Deploying Talos on AWS with CDK

This post was first published at Steve Yackey’s blog, but we thought it was such a good article, and a great example of how the community is using and building on Talos OS, that with Steve’s permission we are reposting here.

As someone who has found a lot of uses for Go in both my professional and personal projects, I’ve been excited to explore the dev preview of AWS’s CDK in Go, to put it to the test. In my home lab, I use Talos to run my Kubernetes cluster. It has proven to be the most secure and fun operating system for running Kubernetes that I’ve ever tried, and has an incredibly helpful Slack community too. I’ve enjoyed having no SSH access to manage, no unnecessary packages to patch for vulnerabilities, and I love the ability to control nodes entirely through an API. Recently, I became curious as to how AWS’s CDK in Go could combine with Talos to create a Kubernetes cluster that is scalable, secure, and streamlined.

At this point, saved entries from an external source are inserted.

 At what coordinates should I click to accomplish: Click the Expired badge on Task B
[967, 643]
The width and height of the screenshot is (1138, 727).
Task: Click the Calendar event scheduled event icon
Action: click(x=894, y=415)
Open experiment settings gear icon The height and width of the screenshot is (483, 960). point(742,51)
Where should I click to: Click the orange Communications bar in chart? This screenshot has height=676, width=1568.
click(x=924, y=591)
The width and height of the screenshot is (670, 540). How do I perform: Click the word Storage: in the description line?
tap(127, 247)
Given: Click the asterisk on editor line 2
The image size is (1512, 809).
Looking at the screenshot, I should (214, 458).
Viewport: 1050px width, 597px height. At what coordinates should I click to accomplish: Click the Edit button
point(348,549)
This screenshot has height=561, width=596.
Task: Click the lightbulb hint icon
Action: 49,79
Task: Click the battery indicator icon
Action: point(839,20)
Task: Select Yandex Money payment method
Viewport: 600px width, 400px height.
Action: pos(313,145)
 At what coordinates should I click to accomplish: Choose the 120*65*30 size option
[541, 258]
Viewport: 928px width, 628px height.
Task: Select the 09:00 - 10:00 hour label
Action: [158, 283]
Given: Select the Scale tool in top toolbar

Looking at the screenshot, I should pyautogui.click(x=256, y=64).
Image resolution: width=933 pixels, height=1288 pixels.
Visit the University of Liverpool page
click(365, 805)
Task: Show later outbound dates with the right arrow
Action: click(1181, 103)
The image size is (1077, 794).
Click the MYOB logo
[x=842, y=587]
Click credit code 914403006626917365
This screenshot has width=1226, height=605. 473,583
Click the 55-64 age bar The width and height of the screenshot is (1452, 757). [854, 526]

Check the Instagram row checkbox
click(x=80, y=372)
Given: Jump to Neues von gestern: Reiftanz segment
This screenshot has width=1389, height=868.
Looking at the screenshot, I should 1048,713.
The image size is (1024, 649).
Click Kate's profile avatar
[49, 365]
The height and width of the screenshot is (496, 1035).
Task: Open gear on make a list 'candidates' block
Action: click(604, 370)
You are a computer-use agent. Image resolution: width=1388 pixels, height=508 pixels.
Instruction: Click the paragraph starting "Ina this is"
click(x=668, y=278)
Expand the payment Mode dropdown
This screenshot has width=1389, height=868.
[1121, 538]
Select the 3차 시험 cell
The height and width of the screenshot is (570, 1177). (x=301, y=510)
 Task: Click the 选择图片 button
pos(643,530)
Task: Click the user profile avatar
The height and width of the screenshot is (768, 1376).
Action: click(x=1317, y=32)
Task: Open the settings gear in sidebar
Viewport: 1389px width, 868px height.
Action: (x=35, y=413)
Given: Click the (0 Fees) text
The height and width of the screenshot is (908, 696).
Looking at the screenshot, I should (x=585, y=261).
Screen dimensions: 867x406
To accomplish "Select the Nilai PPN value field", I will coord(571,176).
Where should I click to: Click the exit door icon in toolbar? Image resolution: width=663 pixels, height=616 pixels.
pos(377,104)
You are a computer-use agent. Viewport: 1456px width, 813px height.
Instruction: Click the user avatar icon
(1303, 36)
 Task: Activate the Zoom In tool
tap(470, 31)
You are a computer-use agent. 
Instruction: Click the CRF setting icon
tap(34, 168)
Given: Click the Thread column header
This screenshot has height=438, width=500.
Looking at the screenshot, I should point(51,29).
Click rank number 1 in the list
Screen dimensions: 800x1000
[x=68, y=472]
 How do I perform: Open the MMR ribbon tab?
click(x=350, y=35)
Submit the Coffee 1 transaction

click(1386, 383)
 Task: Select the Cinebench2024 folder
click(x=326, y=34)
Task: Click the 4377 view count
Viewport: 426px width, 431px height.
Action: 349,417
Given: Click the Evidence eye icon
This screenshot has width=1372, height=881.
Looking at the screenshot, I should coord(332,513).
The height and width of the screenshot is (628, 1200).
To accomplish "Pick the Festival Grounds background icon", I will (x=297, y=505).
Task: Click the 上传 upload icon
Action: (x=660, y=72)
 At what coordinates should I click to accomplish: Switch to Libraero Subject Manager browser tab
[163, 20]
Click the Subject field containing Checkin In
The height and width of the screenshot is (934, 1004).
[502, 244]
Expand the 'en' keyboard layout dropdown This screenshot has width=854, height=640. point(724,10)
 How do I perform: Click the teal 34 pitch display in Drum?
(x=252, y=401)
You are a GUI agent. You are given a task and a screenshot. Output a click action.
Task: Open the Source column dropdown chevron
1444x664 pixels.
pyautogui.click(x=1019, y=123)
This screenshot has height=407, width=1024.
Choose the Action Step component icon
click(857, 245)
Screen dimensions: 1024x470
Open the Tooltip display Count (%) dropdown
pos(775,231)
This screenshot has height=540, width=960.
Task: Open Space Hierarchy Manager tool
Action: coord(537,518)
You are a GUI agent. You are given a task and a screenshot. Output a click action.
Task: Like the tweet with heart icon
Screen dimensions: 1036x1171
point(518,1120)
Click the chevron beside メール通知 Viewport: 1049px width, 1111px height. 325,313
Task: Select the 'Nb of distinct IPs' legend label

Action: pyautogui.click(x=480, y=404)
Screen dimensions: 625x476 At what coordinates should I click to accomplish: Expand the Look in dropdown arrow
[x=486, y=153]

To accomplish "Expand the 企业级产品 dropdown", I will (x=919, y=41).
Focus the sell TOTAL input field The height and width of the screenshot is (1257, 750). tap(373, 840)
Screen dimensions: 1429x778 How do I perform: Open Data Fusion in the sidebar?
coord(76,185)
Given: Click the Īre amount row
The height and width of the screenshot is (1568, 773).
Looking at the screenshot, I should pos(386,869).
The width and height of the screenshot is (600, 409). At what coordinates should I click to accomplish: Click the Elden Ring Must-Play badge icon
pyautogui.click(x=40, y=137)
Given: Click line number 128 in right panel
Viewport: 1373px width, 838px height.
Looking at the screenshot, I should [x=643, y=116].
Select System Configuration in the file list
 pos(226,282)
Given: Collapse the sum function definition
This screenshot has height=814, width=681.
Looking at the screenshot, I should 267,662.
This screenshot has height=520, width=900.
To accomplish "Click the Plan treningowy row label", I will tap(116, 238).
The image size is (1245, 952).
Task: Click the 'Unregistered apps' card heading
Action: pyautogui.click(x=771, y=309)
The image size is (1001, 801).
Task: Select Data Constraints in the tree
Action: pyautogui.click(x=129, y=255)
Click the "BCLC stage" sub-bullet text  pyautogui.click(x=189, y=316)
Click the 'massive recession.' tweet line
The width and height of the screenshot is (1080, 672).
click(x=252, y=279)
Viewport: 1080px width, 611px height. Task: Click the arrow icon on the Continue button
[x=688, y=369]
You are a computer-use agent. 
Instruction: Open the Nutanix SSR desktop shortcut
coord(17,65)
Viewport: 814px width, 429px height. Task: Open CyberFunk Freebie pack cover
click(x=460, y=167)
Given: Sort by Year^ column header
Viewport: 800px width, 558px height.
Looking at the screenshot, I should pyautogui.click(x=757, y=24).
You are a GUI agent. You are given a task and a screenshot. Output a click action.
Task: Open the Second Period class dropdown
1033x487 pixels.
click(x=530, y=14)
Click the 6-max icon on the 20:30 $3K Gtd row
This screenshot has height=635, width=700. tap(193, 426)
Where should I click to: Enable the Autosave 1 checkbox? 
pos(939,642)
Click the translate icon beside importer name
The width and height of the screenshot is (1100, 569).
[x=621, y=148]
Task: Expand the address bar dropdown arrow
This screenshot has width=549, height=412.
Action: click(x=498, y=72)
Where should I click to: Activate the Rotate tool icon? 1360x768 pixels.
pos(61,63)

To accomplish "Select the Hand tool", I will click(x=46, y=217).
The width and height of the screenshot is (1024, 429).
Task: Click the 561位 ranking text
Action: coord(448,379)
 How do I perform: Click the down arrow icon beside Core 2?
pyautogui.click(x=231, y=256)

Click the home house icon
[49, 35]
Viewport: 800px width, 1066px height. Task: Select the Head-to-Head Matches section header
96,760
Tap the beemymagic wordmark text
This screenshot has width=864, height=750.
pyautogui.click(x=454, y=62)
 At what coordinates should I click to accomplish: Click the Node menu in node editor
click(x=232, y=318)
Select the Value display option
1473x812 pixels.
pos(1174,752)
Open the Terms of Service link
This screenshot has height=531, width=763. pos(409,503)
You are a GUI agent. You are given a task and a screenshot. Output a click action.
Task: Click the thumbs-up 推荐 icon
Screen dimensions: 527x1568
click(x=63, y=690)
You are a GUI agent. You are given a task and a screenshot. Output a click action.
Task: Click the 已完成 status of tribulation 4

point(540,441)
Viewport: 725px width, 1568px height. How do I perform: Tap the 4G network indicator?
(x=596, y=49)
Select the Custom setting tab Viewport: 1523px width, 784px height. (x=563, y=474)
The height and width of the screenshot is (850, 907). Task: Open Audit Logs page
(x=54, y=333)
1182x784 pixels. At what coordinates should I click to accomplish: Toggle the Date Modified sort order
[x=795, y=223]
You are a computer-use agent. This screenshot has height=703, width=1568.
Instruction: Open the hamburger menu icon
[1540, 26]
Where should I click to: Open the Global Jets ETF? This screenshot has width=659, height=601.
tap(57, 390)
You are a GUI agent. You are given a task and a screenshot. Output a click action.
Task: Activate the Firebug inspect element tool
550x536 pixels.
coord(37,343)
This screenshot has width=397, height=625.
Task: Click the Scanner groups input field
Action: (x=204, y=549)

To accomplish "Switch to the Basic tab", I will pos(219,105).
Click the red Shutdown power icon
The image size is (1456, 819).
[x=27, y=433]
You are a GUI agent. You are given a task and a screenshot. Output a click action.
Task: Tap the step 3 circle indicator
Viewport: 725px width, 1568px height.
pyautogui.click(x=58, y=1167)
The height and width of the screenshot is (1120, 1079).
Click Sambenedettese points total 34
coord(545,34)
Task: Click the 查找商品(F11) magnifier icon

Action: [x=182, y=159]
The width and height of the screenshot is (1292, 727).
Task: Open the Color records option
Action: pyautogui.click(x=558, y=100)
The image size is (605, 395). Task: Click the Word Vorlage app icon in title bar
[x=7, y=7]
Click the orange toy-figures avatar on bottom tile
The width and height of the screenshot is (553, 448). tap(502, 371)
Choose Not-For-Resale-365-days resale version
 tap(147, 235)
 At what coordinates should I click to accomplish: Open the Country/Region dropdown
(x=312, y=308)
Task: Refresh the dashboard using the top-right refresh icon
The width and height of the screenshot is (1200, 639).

As with many newer tools, the number of existing libraries is still developing, and I had yet to find one that would enable me to easily test Talos and CDK together, so I decided to construct one of my own — taloscdk. This blog will walk you through my small library of flexible CDK constructs that can handle some of the AWS-specific configuration, that allows for the use of AWS load balancers. Many of the needed labels, tags, and configuration options are built into the constructs or included in the README files of example stacks.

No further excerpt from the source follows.